Александра взглянула на меня с превеликим удивлением. Похоже, местная юриспруденция пока не знала таких тонкостей. С другой стороны, есть ведь такое неприятное слово, как «прецедент»…
— Я даже не о законном ходе дела говорю, — вмешался Тихоныч. — Архип и по-другому напакостить может. Подожжёт чего-нибудь, украдёт, скот потравит.
— Ну, если у него совсем с головой плохо, и он попробует что-нибудь такое исполнить — значит, сам дурак, — сказал я. — Я больше двух раз не предупреждаю, а он свой лимит уже исчерпал. Так что принимай дела, Тихоныч. И отчёт мне — по готовности. И по Ужиково, и по всем остальным моим деревням. Давай уже разберёмся, почему так выходит, что хозяйство есть, а выхлопа — хрен да маленько.

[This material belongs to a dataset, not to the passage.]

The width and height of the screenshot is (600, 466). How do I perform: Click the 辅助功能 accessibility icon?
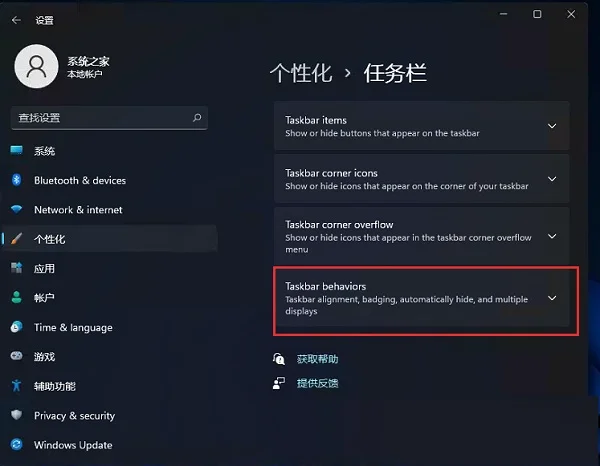[16, 386]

— Ах, — сказала Александра, услышав неприличное слово.
— Прошу прощения, — тут же покаялся я. — Да, Тихоныч, и ещё. Денег надо Салтыкову завезти. Извиняй, что валю на тебя сразу всё. Как разгребёмся немного — наймём тебе помощника.
— Вам, Владимир Всеволодович, совершенно не за что извиняться! — Тихоныч весь аж засветился от сдерживаемой энергии. — Я, напротив, очень рад, что наконец-то появилась крепкая хозяйская рука!
— Так служить, — кивнул я. И подал руку Александре. — Идёмте, провожу вас наверх. А там Егор перенесёт вас обратно в Поречье.
Егор с Захаром сидели на балконе, развалившись в креслах. Наслаждались аристократическим времяпрепровождением. Егор встретил меня каким-то сумрачным взглядом, природу которого я не разгадал.
— Подвезёшь барышню? — спросил я.
Егор ухмыльнулся.
— Это мы завсегда с удовольствием!
Судя по лицу Александры, ей происходящее очень нравилось. И то, что её называли барышней, и то, что Егор к ней с удовольствием. Попрощавшись со мной, она взяла Егора за локоть и безропотно встала с ним на Знак.
Полыхнуло. Исчезли оба.
— Эх, — вздохнул Захар. — Хорошо быть охотником…
— А ты, к слову сказать, в каком ордене состоял? — спросил я.
— В Ордене Клинков. Местный тоже, но маленький совсем. А из-за меня ещё меньше стал…
— Меткой — не черепа были?
— Не. Клинки же. Скрещенные.
Я сел на стул и устало вытянул ноги.
— А между орденами — вообще как отношения строятся?
— Да нормально строятся. Если в чужие угодья не соваться.
— Что ещё за угодья?
— Ну… вся Россия-матушка между орденами поделена, везде чьи-то угодья. Раньше всё это только на пальцах было, а пять лет назад, как государыня-императрица взялась порядок наводить, так и границы сделали чёткими, и все разногласия уладили. Но теперь каждый орден отвечает за свои угодья. И хабар весь учитывается. Кто за год больше всех сдал — тому в конце года от государыни подарки.
— А что за подарки?
— Не знаю, — погрустнел Захар. — У меня сила проснулась в феврале, а к ноябрю уже из ордена выгнали.
— Ладно, не унывай! Перевернётся и на твоей улице самосвал с пряниками.